■ **Task item**
Only the lines below starting at the one containing "Task: Open the Setup menu" and ending at the one containing "Screen dimensions: 1390x546" belong in the answer, each copied exactly.

(Stored items from a collection)

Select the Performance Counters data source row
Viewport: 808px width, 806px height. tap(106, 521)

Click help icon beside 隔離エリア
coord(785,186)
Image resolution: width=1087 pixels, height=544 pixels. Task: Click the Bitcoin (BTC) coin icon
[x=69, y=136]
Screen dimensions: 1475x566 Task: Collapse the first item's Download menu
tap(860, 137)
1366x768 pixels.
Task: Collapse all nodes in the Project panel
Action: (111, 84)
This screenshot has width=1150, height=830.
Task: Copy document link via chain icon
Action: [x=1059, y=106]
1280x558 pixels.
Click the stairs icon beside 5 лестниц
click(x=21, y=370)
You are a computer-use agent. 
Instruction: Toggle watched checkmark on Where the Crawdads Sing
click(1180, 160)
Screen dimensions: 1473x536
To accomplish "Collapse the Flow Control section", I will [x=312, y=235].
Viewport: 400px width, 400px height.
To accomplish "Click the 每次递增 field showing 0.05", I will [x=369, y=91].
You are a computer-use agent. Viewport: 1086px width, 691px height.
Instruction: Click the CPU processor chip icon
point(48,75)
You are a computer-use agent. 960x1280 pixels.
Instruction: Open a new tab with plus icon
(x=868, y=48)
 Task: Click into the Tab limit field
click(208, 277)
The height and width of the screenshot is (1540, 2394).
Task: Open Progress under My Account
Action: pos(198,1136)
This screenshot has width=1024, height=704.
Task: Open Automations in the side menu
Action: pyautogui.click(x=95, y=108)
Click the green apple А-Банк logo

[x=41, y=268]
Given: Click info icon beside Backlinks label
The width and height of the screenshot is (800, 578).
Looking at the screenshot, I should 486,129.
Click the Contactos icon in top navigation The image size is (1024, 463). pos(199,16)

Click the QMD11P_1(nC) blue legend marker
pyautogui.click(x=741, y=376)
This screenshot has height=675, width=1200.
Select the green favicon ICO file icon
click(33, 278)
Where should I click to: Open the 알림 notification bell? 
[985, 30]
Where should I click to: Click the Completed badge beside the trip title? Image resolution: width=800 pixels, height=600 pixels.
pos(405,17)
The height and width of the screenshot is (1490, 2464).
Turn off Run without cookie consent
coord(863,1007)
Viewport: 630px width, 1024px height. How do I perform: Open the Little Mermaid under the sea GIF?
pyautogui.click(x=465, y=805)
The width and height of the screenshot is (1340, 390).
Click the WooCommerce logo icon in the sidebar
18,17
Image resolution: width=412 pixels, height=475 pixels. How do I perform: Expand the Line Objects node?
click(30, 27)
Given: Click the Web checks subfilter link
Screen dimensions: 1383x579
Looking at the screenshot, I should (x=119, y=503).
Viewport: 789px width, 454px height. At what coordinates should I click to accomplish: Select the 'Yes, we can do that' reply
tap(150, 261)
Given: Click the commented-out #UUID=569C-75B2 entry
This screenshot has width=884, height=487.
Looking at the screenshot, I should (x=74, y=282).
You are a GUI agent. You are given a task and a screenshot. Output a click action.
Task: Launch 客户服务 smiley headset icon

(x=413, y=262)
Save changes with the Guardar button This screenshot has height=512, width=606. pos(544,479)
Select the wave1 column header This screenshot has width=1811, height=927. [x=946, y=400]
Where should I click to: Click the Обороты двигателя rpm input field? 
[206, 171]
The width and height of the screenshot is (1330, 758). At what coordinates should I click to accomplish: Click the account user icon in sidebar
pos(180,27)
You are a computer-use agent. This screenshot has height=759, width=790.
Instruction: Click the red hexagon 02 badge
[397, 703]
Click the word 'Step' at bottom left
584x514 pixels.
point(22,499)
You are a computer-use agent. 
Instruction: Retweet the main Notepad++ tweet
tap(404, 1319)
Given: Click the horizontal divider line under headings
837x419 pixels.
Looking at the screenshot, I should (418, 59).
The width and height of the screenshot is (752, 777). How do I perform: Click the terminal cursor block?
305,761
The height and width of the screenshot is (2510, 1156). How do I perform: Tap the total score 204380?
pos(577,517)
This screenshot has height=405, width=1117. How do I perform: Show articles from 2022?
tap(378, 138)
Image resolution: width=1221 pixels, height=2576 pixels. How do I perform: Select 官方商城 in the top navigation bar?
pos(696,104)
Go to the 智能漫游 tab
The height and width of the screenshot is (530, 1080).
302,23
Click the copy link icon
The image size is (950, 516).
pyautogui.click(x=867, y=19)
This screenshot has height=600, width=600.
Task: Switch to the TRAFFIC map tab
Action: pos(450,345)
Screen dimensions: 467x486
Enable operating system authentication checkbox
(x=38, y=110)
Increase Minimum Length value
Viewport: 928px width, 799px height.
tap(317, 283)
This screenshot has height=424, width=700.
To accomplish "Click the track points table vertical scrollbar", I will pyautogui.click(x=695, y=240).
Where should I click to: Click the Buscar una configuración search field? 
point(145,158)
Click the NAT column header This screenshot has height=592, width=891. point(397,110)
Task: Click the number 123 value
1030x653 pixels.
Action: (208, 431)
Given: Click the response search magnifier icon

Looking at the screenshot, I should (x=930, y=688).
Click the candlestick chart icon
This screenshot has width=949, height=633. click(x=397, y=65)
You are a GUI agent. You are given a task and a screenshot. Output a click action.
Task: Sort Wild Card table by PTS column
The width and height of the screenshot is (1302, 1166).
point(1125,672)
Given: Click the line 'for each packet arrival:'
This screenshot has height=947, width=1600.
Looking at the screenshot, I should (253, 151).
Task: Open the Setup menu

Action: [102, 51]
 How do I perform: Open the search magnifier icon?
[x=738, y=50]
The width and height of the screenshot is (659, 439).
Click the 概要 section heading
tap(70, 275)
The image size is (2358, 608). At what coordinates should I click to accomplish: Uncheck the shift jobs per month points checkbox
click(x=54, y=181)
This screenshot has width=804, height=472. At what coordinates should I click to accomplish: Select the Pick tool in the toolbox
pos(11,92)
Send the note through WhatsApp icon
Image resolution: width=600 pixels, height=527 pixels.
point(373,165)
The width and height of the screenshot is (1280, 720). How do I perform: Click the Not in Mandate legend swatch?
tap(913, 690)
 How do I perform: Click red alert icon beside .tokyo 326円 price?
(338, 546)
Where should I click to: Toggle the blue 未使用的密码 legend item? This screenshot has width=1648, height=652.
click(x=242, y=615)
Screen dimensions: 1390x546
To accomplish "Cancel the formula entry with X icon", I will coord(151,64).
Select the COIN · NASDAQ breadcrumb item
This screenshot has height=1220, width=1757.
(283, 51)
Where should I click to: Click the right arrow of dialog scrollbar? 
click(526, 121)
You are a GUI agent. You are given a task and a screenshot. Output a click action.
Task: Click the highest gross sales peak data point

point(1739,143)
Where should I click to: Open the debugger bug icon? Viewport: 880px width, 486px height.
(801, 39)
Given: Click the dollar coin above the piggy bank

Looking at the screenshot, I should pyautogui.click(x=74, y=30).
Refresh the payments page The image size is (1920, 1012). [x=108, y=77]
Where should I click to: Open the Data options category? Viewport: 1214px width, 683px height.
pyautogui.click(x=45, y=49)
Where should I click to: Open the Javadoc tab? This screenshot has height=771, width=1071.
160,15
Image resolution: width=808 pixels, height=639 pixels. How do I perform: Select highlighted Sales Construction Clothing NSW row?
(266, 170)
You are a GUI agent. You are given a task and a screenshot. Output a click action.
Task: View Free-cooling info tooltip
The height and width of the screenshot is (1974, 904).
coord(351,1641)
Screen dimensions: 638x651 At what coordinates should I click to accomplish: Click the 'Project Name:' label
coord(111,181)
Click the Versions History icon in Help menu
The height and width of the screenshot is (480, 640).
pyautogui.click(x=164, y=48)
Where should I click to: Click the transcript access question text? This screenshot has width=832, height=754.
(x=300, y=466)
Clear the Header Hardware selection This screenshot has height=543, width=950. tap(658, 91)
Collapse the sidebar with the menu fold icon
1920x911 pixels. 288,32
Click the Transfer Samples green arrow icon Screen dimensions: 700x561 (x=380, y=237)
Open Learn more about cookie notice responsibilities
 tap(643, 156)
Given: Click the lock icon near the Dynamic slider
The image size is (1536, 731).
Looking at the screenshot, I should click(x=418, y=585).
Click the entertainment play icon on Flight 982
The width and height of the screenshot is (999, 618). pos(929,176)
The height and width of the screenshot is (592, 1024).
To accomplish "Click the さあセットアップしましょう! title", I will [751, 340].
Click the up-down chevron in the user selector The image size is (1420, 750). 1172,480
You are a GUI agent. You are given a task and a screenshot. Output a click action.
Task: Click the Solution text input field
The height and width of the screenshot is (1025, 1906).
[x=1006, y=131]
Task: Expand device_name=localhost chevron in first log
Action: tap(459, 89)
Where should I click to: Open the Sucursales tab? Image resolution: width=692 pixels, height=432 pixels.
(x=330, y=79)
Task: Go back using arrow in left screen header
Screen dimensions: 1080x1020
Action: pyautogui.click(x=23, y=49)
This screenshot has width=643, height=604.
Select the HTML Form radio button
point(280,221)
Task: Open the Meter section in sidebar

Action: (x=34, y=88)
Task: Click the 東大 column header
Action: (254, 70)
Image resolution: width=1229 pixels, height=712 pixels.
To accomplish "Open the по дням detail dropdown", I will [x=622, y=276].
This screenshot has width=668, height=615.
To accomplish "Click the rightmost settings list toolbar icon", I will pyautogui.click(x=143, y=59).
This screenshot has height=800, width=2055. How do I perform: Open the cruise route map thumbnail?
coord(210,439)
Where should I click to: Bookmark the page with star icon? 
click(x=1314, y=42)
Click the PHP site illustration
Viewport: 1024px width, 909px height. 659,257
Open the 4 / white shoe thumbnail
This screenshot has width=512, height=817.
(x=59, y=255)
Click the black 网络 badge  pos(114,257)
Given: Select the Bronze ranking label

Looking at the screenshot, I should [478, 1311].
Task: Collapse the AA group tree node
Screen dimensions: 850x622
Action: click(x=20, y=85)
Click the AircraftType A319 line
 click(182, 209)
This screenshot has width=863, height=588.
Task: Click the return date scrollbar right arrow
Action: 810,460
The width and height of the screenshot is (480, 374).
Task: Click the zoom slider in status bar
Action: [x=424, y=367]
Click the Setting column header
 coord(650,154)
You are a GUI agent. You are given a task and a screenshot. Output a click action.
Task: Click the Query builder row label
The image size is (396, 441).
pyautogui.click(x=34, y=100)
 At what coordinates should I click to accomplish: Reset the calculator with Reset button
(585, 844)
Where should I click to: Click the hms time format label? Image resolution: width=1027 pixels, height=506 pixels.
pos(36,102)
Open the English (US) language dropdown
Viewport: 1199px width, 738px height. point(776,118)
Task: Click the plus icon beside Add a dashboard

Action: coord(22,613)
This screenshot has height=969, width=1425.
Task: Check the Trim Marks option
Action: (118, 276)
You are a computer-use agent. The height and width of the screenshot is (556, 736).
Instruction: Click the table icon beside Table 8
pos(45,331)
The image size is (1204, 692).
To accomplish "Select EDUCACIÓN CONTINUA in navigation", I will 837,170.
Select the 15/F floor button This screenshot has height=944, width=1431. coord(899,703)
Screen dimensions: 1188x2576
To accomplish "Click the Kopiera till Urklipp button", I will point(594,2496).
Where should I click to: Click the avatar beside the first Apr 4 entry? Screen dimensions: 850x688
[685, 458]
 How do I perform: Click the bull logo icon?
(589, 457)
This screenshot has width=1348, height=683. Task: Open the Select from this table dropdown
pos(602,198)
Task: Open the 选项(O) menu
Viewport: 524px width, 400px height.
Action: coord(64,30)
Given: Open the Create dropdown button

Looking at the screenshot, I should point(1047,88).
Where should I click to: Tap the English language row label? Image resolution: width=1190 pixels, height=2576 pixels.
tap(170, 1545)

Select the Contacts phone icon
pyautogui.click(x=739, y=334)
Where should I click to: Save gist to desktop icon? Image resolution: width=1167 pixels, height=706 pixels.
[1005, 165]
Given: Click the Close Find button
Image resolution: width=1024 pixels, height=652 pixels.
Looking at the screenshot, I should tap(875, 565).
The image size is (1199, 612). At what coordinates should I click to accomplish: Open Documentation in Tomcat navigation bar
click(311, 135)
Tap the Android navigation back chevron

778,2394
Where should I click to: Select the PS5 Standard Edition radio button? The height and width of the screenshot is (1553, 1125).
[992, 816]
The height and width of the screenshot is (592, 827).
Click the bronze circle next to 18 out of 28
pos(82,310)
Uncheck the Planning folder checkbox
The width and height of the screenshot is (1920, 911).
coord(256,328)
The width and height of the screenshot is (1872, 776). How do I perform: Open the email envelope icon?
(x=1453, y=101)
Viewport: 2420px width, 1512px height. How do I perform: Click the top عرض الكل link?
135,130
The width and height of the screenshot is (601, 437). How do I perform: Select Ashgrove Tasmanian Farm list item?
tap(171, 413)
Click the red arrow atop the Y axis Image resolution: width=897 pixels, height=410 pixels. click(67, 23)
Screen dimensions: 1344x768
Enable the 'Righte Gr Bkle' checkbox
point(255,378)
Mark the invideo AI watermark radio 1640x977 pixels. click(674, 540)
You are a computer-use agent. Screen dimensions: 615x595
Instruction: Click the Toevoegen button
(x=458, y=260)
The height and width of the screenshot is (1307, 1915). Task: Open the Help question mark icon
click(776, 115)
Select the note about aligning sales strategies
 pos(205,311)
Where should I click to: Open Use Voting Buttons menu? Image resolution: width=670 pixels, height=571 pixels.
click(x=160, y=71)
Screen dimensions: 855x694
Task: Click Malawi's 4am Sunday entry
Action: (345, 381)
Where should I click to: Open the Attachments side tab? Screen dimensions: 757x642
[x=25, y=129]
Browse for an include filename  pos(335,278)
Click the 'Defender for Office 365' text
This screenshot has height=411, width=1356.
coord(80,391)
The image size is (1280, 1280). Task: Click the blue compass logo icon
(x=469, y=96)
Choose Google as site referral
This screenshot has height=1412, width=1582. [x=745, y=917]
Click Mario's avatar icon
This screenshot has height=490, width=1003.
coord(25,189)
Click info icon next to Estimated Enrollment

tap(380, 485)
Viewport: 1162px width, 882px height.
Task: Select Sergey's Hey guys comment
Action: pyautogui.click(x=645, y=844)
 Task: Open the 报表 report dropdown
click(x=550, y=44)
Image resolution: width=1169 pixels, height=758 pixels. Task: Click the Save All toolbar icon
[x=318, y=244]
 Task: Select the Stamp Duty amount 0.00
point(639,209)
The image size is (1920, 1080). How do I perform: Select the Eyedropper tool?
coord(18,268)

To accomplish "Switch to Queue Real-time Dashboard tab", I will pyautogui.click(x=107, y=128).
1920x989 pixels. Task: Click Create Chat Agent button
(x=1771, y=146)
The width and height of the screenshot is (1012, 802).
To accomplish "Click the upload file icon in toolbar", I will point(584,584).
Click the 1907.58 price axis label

■ **Result**
Task: Open the Setup menu

Action: [102, 51]
 How do I perform: Open the search magnifier icon?
[x=738, y=50]
The width and height of the screenshot is (659, 439).
Click the 概要 section heading
tap(70, 275)
The image size is (2358, 608). At what coordinates should I click to accomplish: Uncheck the shift jobs per month points checkbox
click(x=54, y=181)
This screenshot has width=804, height=472. At what coordinates should I click to accomplish: Select the Pick tool in the toolbox
pos(11,92)
Send the note through WhatsApp icon
Image resolution: width=600 pixels, height=527 pixels.
point(373,165)
The width and height of the screenshot is (1280, 720). How do I perform: Click the Not in Mandate legend swatch?
tap(913, 690)
 How do I perform: Click red alert icon beside .tokyo 326円 price?
(338, 546)
Where should I click to: Toggle the blue 未使用的密码 legend item? This screenshot has width=1648, height=652.
click(x=242, y=615)
Screen dimensions: 1390x546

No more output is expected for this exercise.